__Data listing__.
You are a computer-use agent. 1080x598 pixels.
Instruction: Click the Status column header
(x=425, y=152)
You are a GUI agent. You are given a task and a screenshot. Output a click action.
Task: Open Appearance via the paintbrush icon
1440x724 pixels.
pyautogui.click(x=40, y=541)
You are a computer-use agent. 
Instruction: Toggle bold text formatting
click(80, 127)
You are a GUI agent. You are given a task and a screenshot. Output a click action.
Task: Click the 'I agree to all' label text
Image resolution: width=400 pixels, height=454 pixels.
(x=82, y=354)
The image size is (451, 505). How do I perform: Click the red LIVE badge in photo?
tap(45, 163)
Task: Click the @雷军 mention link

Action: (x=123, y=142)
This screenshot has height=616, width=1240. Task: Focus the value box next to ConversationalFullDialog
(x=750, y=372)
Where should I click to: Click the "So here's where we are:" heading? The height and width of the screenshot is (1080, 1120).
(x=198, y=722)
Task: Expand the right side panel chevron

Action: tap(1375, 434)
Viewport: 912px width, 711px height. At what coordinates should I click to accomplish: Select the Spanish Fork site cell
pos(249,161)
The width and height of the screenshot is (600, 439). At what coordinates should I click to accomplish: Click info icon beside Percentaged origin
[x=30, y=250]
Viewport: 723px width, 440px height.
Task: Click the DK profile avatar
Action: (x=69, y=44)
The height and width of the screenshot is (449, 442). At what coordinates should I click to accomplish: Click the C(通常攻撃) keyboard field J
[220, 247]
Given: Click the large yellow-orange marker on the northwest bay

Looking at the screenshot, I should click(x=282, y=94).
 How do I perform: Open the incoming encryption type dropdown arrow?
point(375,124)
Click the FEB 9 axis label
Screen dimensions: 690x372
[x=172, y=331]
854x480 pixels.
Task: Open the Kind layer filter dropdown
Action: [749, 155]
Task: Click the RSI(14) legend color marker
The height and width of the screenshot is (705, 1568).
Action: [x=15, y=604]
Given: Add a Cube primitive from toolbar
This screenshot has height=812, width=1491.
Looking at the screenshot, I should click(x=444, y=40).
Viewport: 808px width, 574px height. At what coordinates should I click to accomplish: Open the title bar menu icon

__Exercise__. The records above must be transcribed without a single omission.

__Finished exercise__.
You are a computer-use agent. 1080x598 pixels.
Instruction: Click the Status column header
(x=425, y=152)
You are a GUI agent. You are given a task and a screenshot. Output a click action.
Task: Open Appearance via the paintbrush icon
1440x724 pixels.
pyautogui.click(x=40, y=541)
You are a computer-use agent. 
Instruction: Toggle bold text formatting
click(80, 127)
You are a GUI agent. You are given a task and a screenshot. Output a click action.
Task: Click the 'I agree to all' label text
Image resolution: width=400 pixels, height=454 pixels.
(x=82, y=354)
The image size is (451, 505). How do I perform: Click the red LIVE badge in photo?
tap(45, 163)
Task: Click the @雷军 mention link

Action: (x=123, y=142)
This screenshot has height=616, width=1240. Task: Focus the value box next to ConversationalFullDialog
(x=750, y=372)
Where should I click to: Click the "So here's where we are:" heading? The height and width of the screenshot is (1080, 1120).
(x=198, y=722)
Task: Expand the right side panel chevron

Action: tap(1375, 434)
Viewport: 912px width, 711px height. At what coordinates should I click to accomplish: Select the Spanish Fork site cell
pos(249,161)
The width and height of the screenshot is (600, 439). At what coordinates should I click to accomplish: Click info icon beside Percentaged origin
[x=30, y=250]
Viewport: 723px width, 440px height.
Task: Click the DK profile avatar
Action: (x=69, y=44)
The height and width of the screenshot is (449, 442). At what coordinates should I click to accomplish: Click the C(通常攻撃) keyboard field J
[220, 247]
Given: Click the large yellow-orange marker on the northwest bay

Looking at the screenshot, I should click(x=282, y=94).
 How do I perform: Open the incoming encryption type dropdown arrow?
point(375,124)
Click the FEB 9 axis label
Screen dimensions: 690x372
[x=172, y=331]
854x480 pixels.
Task: Open the Kind layer filter dropdown
Action: [749, 155]
Task: Click the RSI(14) legend color marker
The height and width of the screenshot is (705, 1568).
Action: [x=15, y=604]
Given: Add a Cube primitive from toolbar
This screenshot has height=812, width=1491.
Looking at the screenshot, I should click(x=444, y=40).
Viewport: 808px width, 574px height. At what coordinates should I click to accomplish: Open the title bar menu icon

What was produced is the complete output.